A housewife in Islamabad has given birth to sextuplets of which four are girls. Four daughters at once. The father told pressmen it didn’t matter and he was happy. Was that really true? He must be an extraordinary man, with an attitude to daughters that is so rare in Pakistan.

Looking at the age and innocence of the little ones marching on Children’s Day some time ago, what moved me was the sight of small girls walking blithely towards a future that is anything but bright for daughters. And the horrendous reports of the exploitation of minor girls in the so-called enlightened world outside overshadows the little that we come to know of their fate in this country.
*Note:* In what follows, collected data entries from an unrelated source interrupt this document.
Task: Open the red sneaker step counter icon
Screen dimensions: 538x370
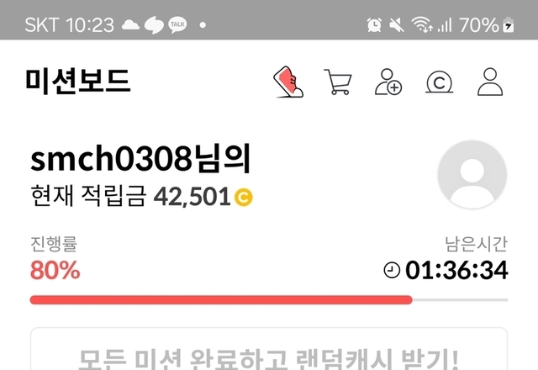Action: click(x=288, y=82)
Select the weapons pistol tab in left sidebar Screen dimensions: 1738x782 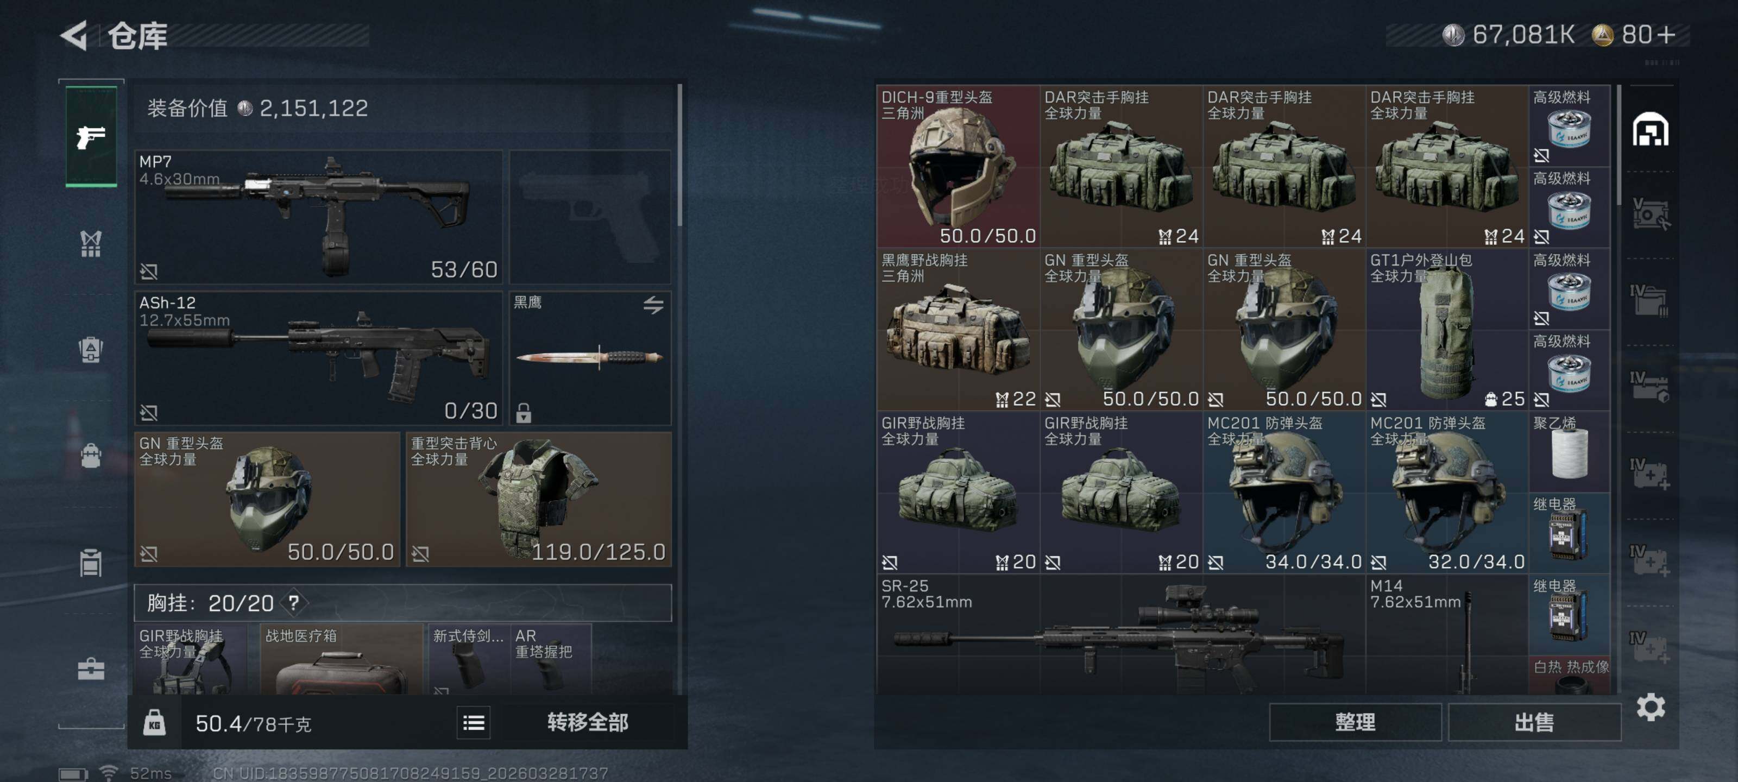[91, 136]
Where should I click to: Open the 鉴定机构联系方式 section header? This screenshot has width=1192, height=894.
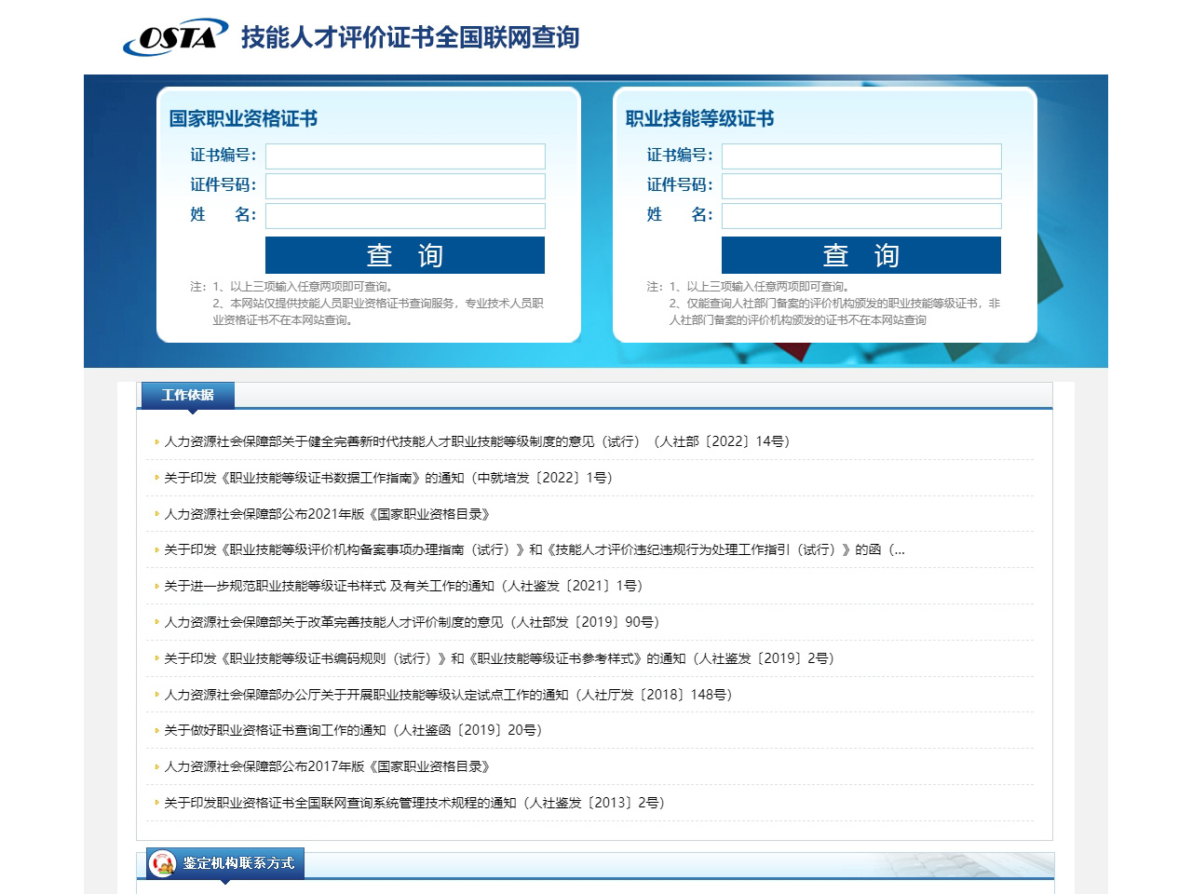(236, 863)
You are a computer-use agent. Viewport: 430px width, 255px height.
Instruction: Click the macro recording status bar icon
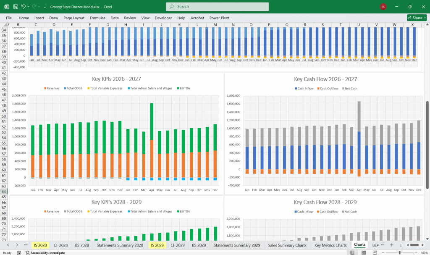(x=20, y=252)
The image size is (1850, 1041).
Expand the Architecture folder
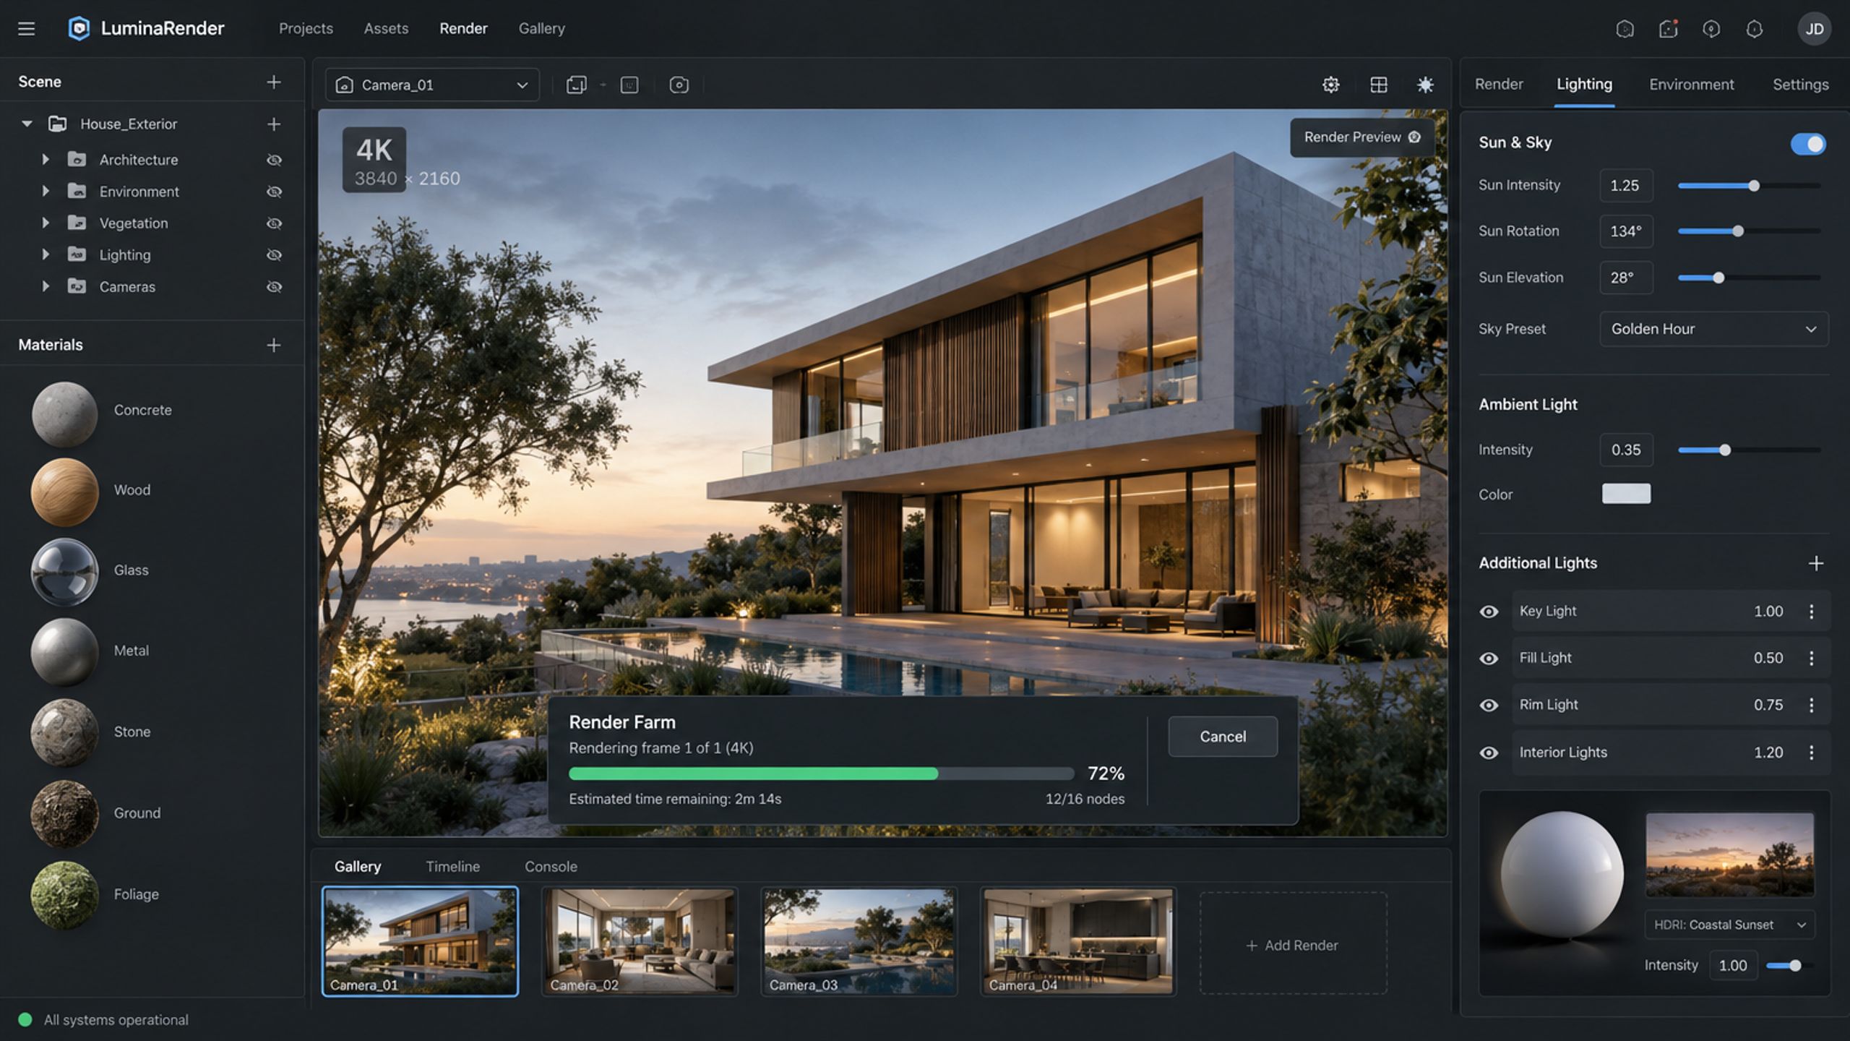coord(46,160)
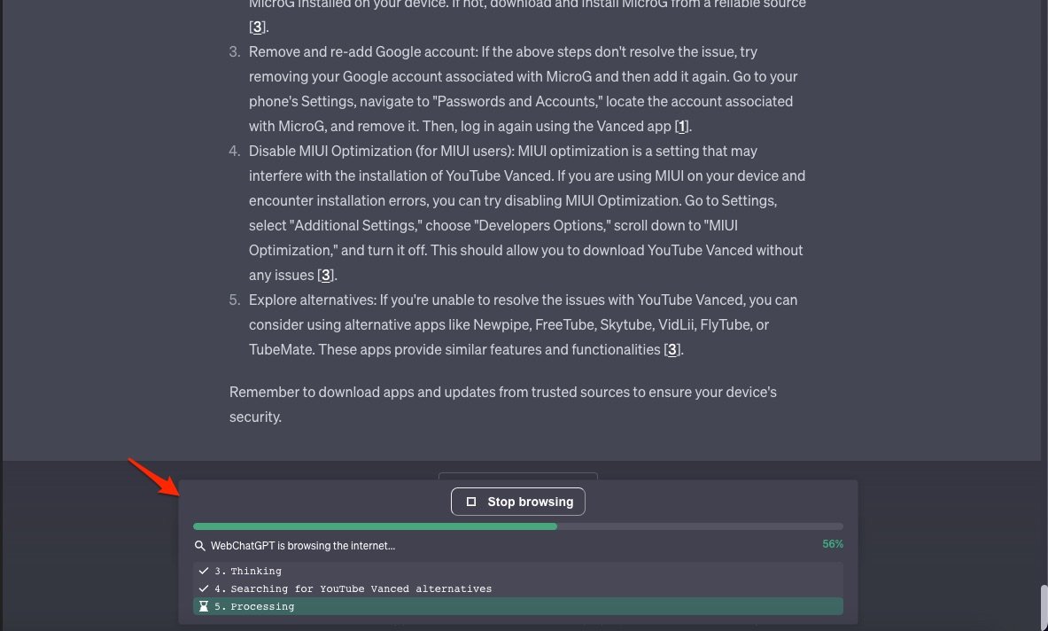Viewport: 1048px width, 631px height.
Task: Click the hourglass icon on the Processing step
Action: (x=204, y=606)
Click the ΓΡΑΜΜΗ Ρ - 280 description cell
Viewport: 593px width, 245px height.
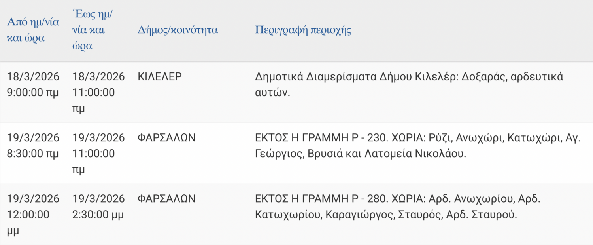point(397,207)
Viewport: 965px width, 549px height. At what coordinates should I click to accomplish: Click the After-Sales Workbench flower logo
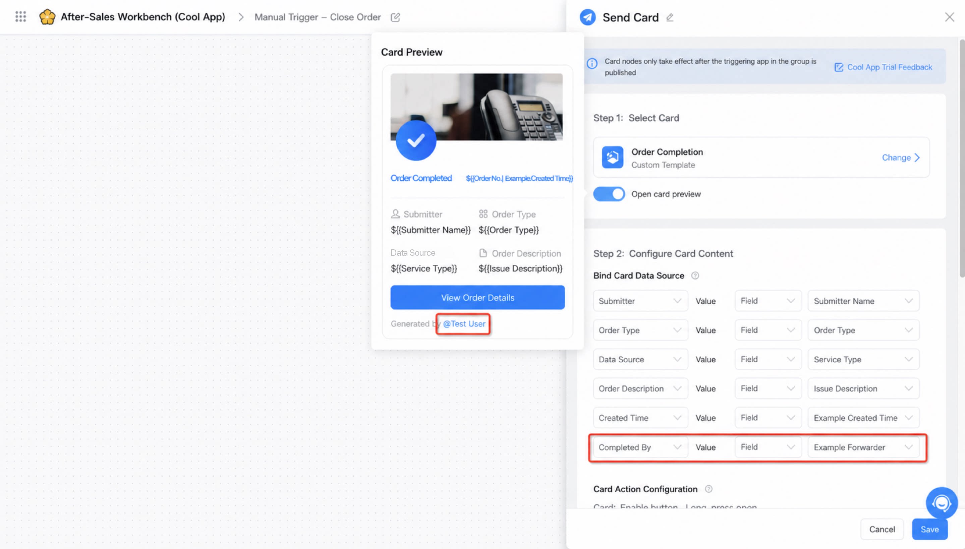pos(47,17)
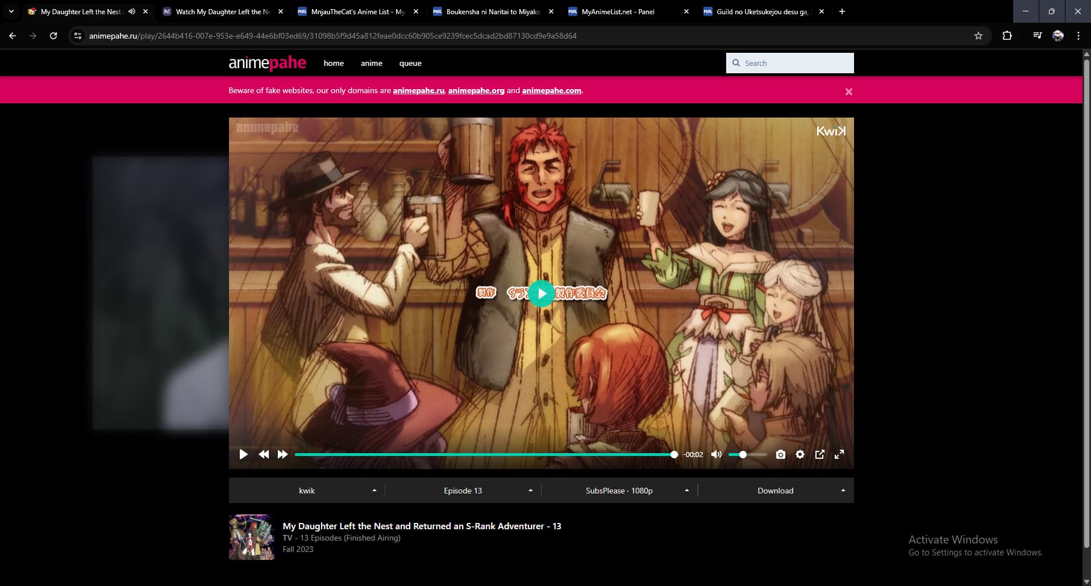Screen dimensions: 1091x586
Task: Rewind the video with the backward icon
Action: [264, 454]
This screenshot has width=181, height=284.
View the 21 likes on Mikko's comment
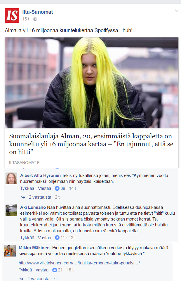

Some time ago there was a report about a village in China where only girls have been born for the last fifteen years. On the other hand, a news item from India tells the terrible story of a small town in Rajasthan where the only two minor girls alive are eight and 12 years of age. During the last 80 years no man has come to the town to find a bride, for the simple reason that the inhabitants somehow contrive to do away with infant daughters. They think girls are a burden and better dead than alive.

I don’t know how the Chinese treat their daughters, but I expect that fathers and mothers in that Rajasthan town could be loving parents. Maybe the belief that grown-up girls are a millstone around the neck has made them take to infanticide. For the poor in India the real millstone is the burden of the dowry, for otherwise there is no divine gift sweeter or more beautiful than a little daughter.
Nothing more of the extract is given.